- What you should do:
Print word for word the part of the passage on the office demo dog show starting with "I had an impressive, well-groomed" and going on through "(apricot Miniature Poodle).".

Last Friday, we held a “demo dog show” here at the office in our parking lot that several of the dog-magazine editors at BowTie had organized. It was an unqualified success, providing both entertainment and education to a dog-friendly audience of employees who warmly embraced the opportunity to learn about purebreds and what dog shows are all about. It was a demo that would be just as successful hosted in a public park for the residents of your community.
We used the AKC’s seven Groups to anchor the show and give it structure. We wanted one breed to represent each Group and ended up with a Cocker, Smooth Dachshund, Boxer, Westie, Toy Poodle, Miniature Poodle (the Frenchie and owner we’d lined up had to back out a few days before the show) and Sheltie, all owned by BowTie employees. Two additional entries signed up that morning so we also had a pit bull and a Maltese. We actually had three Toy Poodle bitches to start with so we could demonstrate how a class of multiple entries is judged, before we switched to Group judging.
That morning, we used orange safety cones and rope to designate our ring. Our paperwork was in order and looked very official, right down to the catalog, the judge’s book and arm bands. Rosettes had been ordered so all owners would receive a memento of their dog-show debut and no one would leave the ring empty-handed. An editor who comes from a conformation background gave a handling tutorial to all the excited owners. A one-page handout explaining how dog shows “work” was printed on brightly colored paper and distributed to all attendees. We expected interested staff to sit on the grass and watch but we ended up with lots of spectators on both sides of the ring.
I was the judge, assisted by an efficient editor/ring steward, and explained what I was doing as I assessed the dogs. I spent a minute or two on each dog as it entered the ring, discussing the purpose of its Group and the traits of the breed. I was especially pleased to have the pit bull to talk about as I examined this sweet white-and-tan girl who is a familiar face in our IT department. The judging was recorded so it could be played on our DogChannel website.
Our owner-handlers showed very confidently and some of our dogs, especially the seniors, were total hams.
I had an impressive, well-groomed lineup to evaluate and in the end, chose a second Runner-Up (Westie), first Runner-Up (Dachshund) and Best in Show (apricot Miniature Poodle).
Appreciative comments are still flowing in – and this from an audience that I’d consider more knowledgeable than most, considering the breadth of publications we produce at BowTie.

- Collected material:
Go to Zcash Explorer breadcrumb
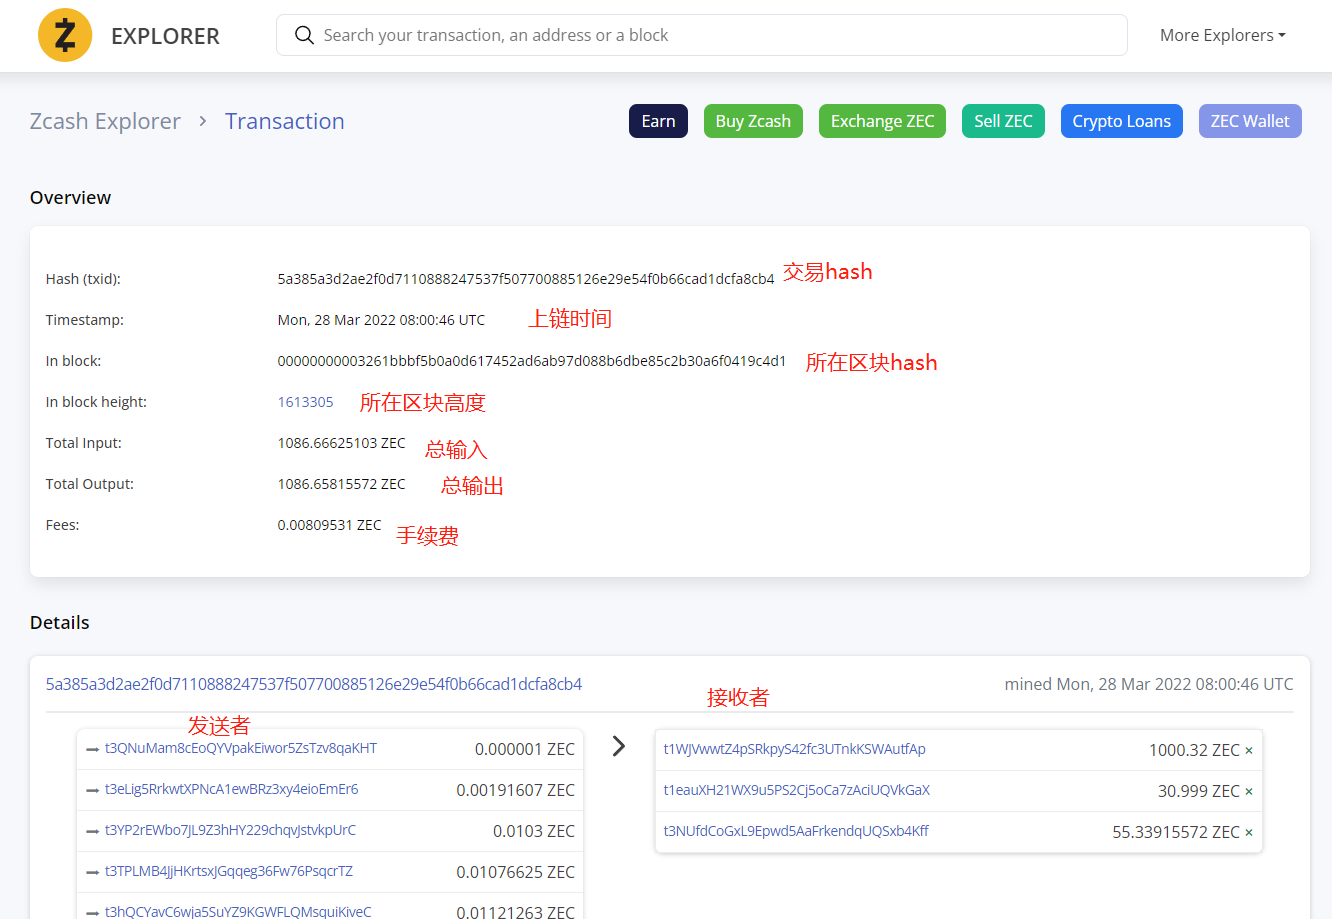point(105,121)
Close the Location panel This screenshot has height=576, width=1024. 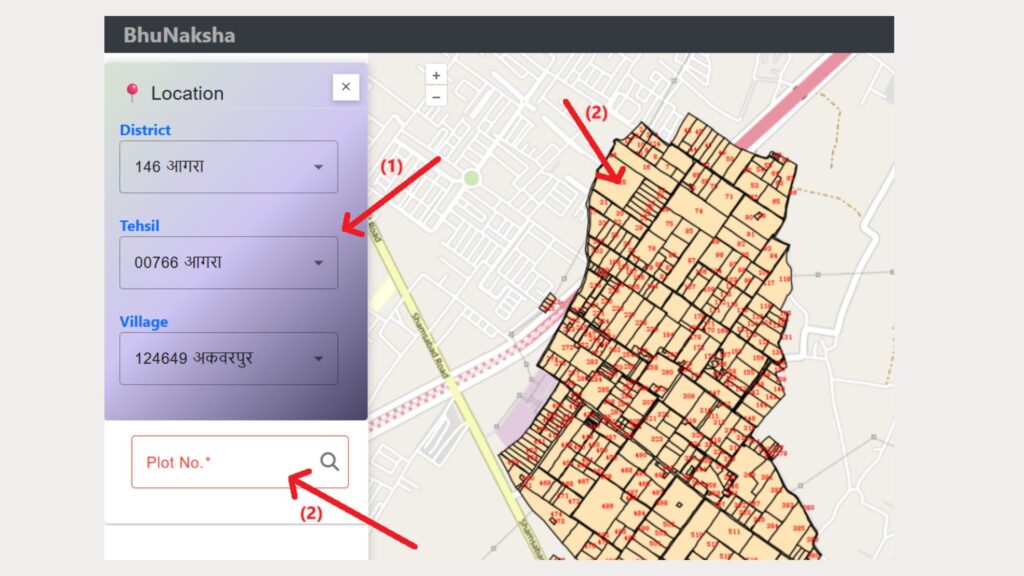tap(345, 87)

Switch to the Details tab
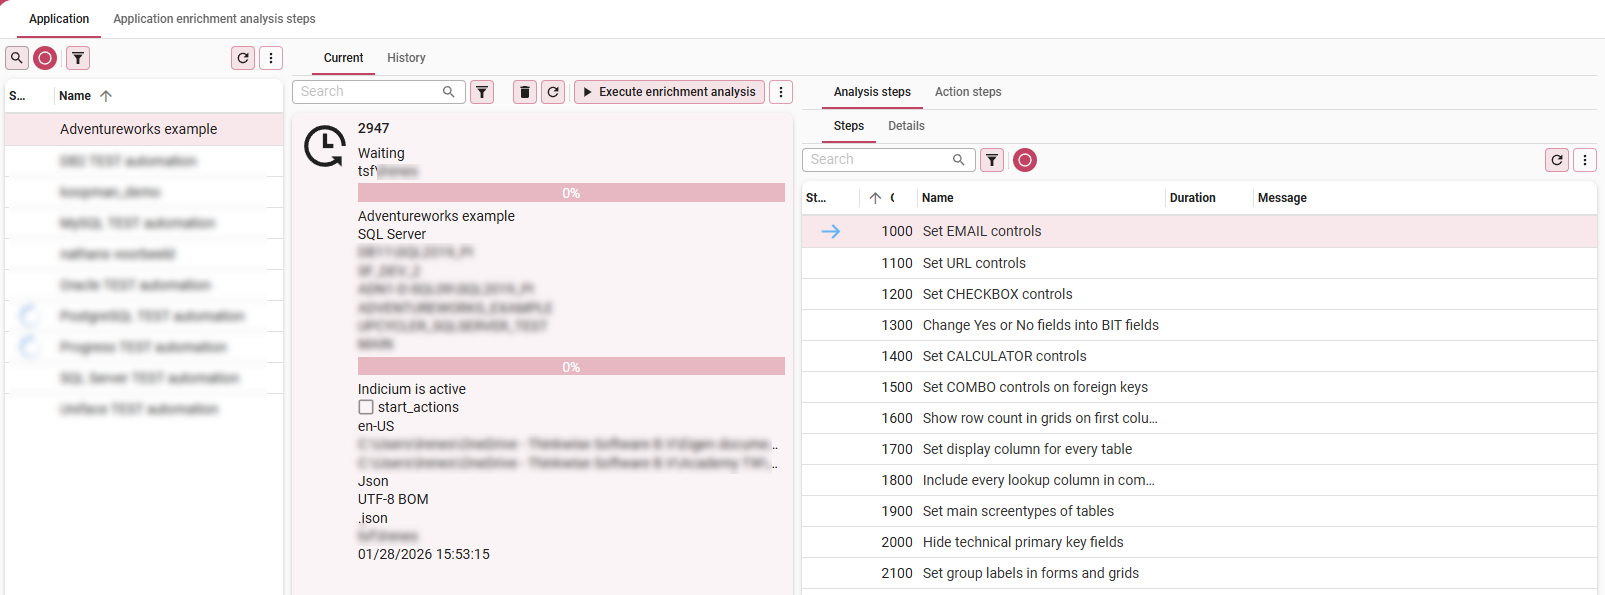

- Response:
I had an impressive, well-groomed lineup to evaluate and in the end, chose a second Runner-Up (Westie), first Runner-Up (Dachshund) and Best in Show (apricot Miniature Poodle).